**Written request**
Rewrite the records below, putting "Window" in place of every "Viewport" and leaving all other text untouched.

**Dataset excerpts**

* begin *

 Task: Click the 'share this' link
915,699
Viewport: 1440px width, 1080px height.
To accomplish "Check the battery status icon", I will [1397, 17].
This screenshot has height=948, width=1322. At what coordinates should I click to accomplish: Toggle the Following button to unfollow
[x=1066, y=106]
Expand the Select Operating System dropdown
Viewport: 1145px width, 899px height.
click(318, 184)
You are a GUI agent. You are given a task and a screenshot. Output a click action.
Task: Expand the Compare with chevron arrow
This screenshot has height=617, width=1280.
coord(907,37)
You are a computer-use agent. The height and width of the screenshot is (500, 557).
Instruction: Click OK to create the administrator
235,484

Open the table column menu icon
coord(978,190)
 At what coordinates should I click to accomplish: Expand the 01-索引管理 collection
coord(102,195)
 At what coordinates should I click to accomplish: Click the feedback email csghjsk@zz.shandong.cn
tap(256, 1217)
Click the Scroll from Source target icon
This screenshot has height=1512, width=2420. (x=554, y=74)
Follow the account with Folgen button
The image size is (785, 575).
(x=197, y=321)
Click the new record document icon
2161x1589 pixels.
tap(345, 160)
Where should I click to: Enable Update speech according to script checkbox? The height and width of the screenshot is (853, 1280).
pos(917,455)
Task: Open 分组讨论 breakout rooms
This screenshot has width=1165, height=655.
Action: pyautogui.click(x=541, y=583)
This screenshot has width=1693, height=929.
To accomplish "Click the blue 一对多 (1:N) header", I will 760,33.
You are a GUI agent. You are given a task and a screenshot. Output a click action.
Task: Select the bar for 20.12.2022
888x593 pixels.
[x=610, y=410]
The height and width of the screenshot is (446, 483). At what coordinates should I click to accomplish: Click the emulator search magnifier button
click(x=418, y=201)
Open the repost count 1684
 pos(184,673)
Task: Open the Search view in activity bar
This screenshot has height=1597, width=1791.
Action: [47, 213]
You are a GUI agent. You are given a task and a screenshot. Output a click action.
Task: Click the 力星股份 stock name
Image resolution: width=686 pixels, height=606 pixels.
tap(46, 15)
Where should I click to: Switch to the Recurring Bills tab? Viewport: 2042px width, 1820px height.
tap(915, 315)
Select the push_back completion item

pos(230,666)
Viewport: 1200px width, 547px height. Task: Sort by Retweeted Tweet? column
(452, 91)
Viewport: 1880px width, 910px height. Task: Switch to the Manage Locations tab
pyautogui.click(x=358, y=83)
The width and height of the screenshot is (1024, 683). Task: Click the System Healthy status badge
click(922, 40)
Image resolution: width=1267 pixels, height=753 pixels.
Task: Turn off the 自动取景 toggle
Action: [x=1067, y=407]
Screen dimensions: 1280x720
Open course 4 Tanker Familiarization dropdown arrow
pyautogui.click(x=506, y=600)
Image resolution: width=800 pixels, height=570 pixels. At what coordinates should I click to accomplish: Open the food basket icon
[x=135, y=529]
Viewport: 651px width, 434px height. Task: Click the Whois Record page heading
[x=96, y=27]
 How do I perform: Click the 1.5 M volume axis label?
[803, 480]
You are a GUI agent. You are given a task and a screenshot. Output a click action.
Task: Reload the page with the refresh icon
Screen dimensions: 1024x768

* end *

**Completed task**
 Task: Click the 'share this' link
915,699
Window: 1440px width, 1080px height.
To accomplish "Check the battery status icon", I will [1397, 17].
This screenshot has height=948, width=1322. At what coordinates should I click to accomplish: Toggle the Following button to unfollow
[x=1066, y=106]
Expand the Select Operating System dropdown
Window: 1145px width, 899px height.
click(318, 184)
You are a GUI agent. You are given a task and a screenshot. Output a click action.
Task: Expand the Compare with chevron arrow
This screenshot has height=617, width=1280.
coord(907,37)
You are a computer-use agent. The height and width of the screenshot is (500, 557).
Instruction: Click OK to create the administrator
235,484

Open the table column menu icon
coord(978,190)
 At what coordinates should I click to accomplish: Expand the 01-索引管理 collection
coord(102,195)
 At what coordinates should I click to accomplish: Click the feedback email csghjsk@zz.shandong.cn
tap(256, 1217)
Click the Scroll from Source target icon
This screenshot has height=1512, width=2420. (x=554, y=74)
Follow the account with Folgen button
The image size is (785, 575).
(x=197, y=321)
Click the new record document icon
2161x1589 pixels.
tap(345, 160)
Where should I click to: Enable Update speech according to script checkbox? The height and width of the screenshot is (853, 1280).
pos(917,455)
Task: Open 分组讨论 breakout rooms
This screenshot has width=1165, height=655.
Action: pyautogui.click(x=541, y=583)
This screenshot has width=1693, height=929.
To accomplish "Click the blue 一对多 (1:N) header", I will 760,33.
You are a GUI agent. You are given a task and a screenshot. Output a click action.
Task: Select the bar for 20.12.2022
888x593 pixels.
[x=610, y=410]
The height and width of the screenshot is (446, 483). At what coordinates should I click to accomplish: Click the emulator search magnifier button
click(x=418, y=201)
Open the repost count 1684
 pos(184,673)
Task: Open the Search view in activity bar
This screenshot has height=1597, width=1791.
Action: [47, 213]
You are a GUI agent. You are given a task and a screenshot. Output a click action.
Task: Click the 力星股份 stock name
Image resolution: width=686 pixels, height=606 pixels.
tap(46, 15)
Where should I click to: Switch to the Recurring Bills tab? Window: 2042px width, 1820px height.
tap(915, 315)
Select the push_back completion item

pos(230,666)
Window: 1200px width, 547px height. Task: Sort by Retweeted Tweet? column
(452, 91)
Window: 1880px width, 910px height. Task: Switch to the Manage Locations tab
pyautogui.click(x=358, y=83)
The width and height of the screenshot is (1024, 683). Task: Click the System Healthy status badge
click(922, 40)
Image resolution: width=1267 pixels, height=753 pixels.
Task: Turn off the 自动取景 toggle
Action: [x=1067, y=407]
Screen dimensions: 1280x720
Open course 4 Tanker Familiarization dropdown arrow
pyautogui.click(x=506, y=600)
Image resolution: width=800 pixels, height=570 pixels. At what coordinates should I click to accomplish: Open the food basket icon
[x=135, y=529]
Window: 651px width, 434px height. Task: Click the Whois Record page heading
[x=96, y=27]
 How do I perform: Click the 1.5 M volume axis label?
[803, 480]
You are a GUI agent. You are given a task and a screenshot. Output a click action.
Task: Reload the page with the refresh icon
Screen dimensions: 1024x768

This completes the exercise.